- Teks Bacaan:
------------------------------------------------
Cari Blog Ini

Senin, 24 Juli 2017

Sudah Dilarang Dibanyak Negara, Eh Jubir HTI Masih Ngotot dan Malah Persoalkan Penafsiran Pancasila? Situ Sehat?


(Sumber: www.asianews.it)
Tak lama setelah dikeluarkannya Perppu Nomor 2/2017 tersebut, ormas Hizbut Tahrir Indonesia (HTI) pun akhirnya resmi dibubarkan oleh Pemerintah.
Direktur Jenderal Administrasi Hukum Umum Kemkumham Freddy Harris di kantor Kemkumham Jakarta Rabu (19/7) menyatakan pencabutan status hukum atas HTI itu dilakukan berdasarkan Peraturan Pengganti Undang-Undang (Perppu) Nomor 2 Tahun 2017 tentang Organisasi Kemasyarakatan (Ormas).
“Untuk merawat eksistensi Pancasila sebagai ideologi, Undang-Undang Dasar 1945 dan keutuhan Negara Kesatuan Republik Indonesia (NKRI) maka dengan mengacu pada ketentuan Perppu nomor 2 tahun 2017 terhadap status badan hukum perkumpulan Hizbut Tahrir Indonesia dicabut. Dengan surat keputusan Menteri Hukum dan Hak Asasi Manusia nomor AHU-30.AH.01.08 tahun 2017 tentang pencabutan keputusan Menteri Hukum dan Hak Asasi Manusia Republik Indonesia nomor AHU-0028.60.10.2014 tentang pengesahan pendirian badan hukum perkumpulan Hizbut Tahrir Indonesia,” kata Freddy. (Sumber).
Namun sayangnya, setelah status badan hukumnya dicabut, HTI bukannya legowo secara total tapi malah mempertanyakan soal tafsiran pemerintah tentang organisasi massa (ormas) yang anti Pancasila.
“Siapa sesungguhnya pihak yang berwenang menafsirkan Pancasila? Dulu masih ingat Pancasila ini disebut ideologi terbuka. Kalau betul (terbuka), maka siapa saja bisa menafsirkan Pancasila. Tapi baiklah kalau penafsir yang paling tepat adalah pemerintah,” kata Juru Bicara HTI Ismail Yusanto, dalam acara diskusi di Cikini, Jakarta Pusat, Minggu (23/7/2017). “Maka persoalannya kemudian adalah siapa yang bisa menguji bahwa tafsir yang dibuat pemerintah pasti benar?” sambung dia. (Sumber).
Heran juga sebenarnya melihat ormas HTI ini. HTI ini kan sudah jelas-jelas sangat menginginkan terbentuknya khilafah? Tapi kenapa malah HTI berlagak mempersoalkan Penafsiran Pancasila kepada Pemerintah? Pemerintah kan hanya menjalankan wewenangnya berdasarkan undang-undang dan sudah terlebih dahulu melakukan diskusi dengan banyak ulama juga.
------------------------------------------------
- Informasi yang Diberikan:
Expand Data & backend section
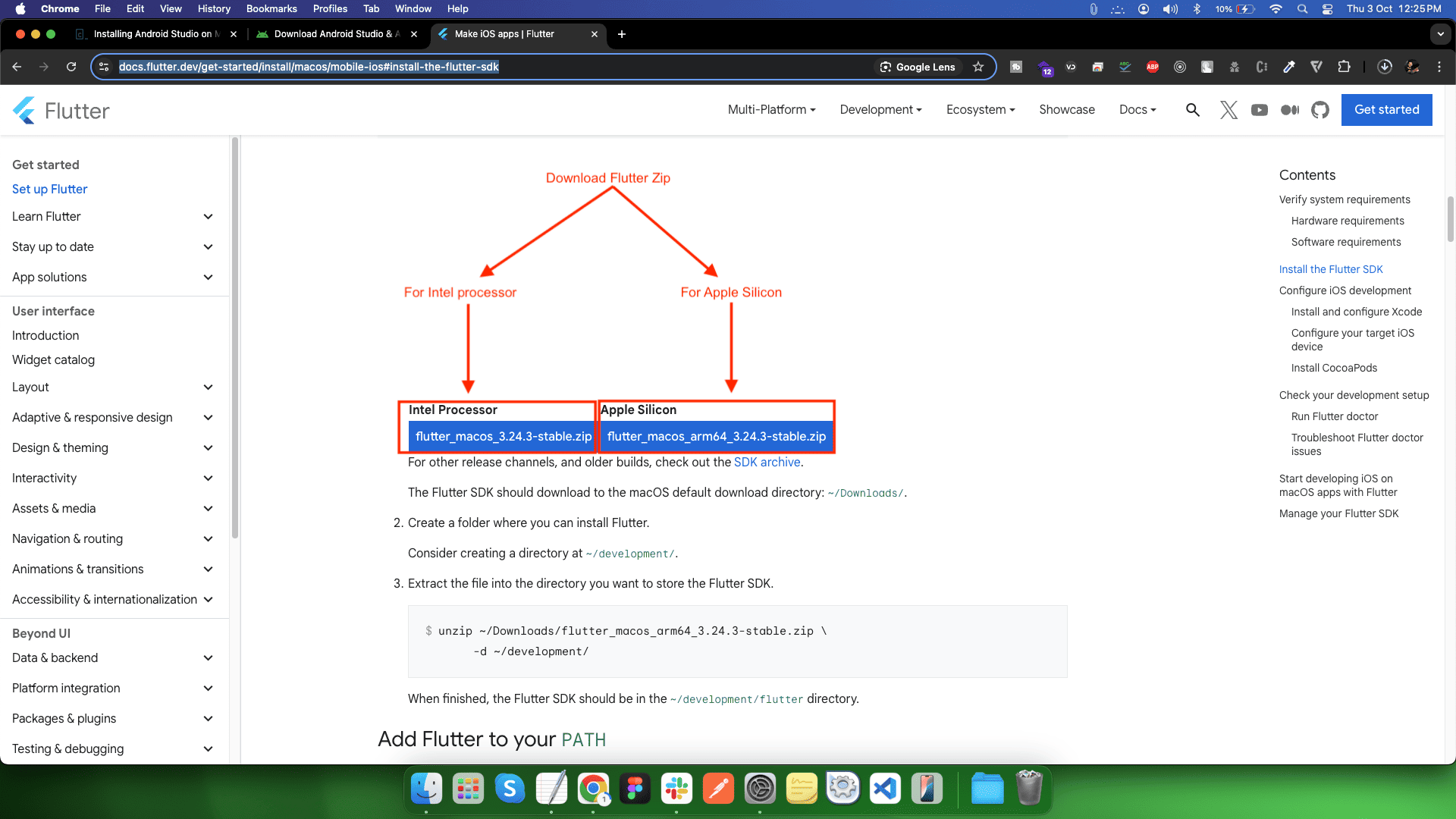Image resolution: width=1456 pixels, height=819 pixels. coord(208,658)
------------------------------------------------
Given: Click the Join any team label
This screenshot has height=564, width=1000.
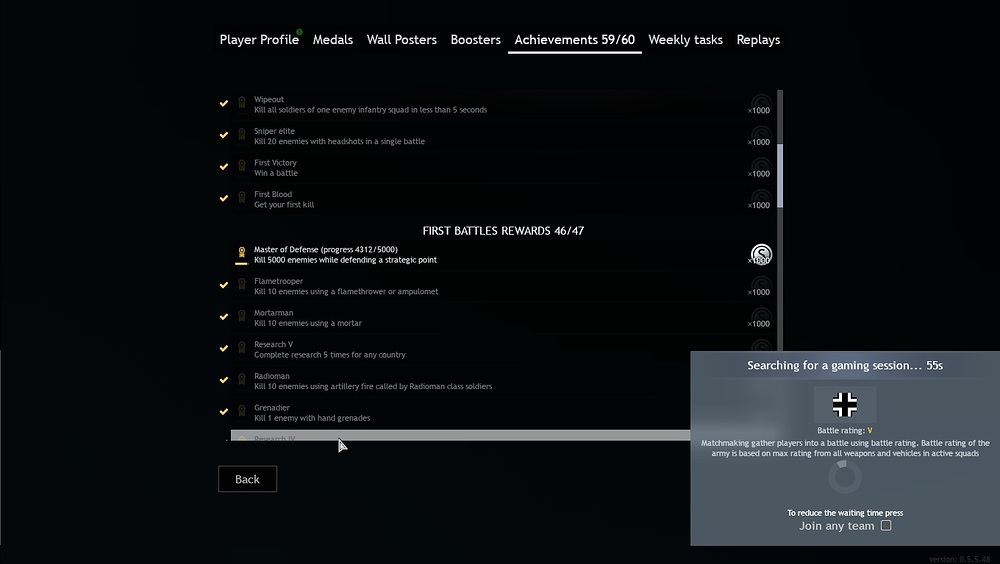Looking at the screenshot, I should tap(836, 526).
------------------------------------------------
- Tugas Singkat 1:
Jawab pertanyaan berikut berdasarkan teks tentang pembubaran HTI.
(a) Siapa yang menyatakan pencabutan status hukum HTI, dan apa jabatannya?
(b) Di mana Ismail Yusanto menyampaikan pertanyaannya tentang penafsiran Pancasila?
(c) Apa nomor surat keputusan Menteri Hukum dan Hak Asasi Manusia yang mencabut status badan hukum HTI?
- Tugas Singkat 2:
Tolong tuliskan ulang tanpa perubahan seluruh bagian teks tentang pembubaran HTI, dari "Senin, 24 Juli" ke bawah sampai "(Sumber: www.asianews.it)".

- Jawaban Lengkap 1:
(a) Freddy Harris, Direktur Jenderal Administrasi Hukum Umum Kemkumham.
(b) Dalam acara diskusi di Cikini, Jakarta Pusat.
(c) Nomor AHU-30.AH.01.08 tahun 2017.

- Jawaban Lengkap 2:
Senin, 24 Juli 2017

Sudah Dilarang Dibanyak Negara, Eh Jubir HTI Masih Ngotot dan Malah Persoalkan Penafsiran Pancasila? Situ Sehat?


(Sumber: www.asianews.it)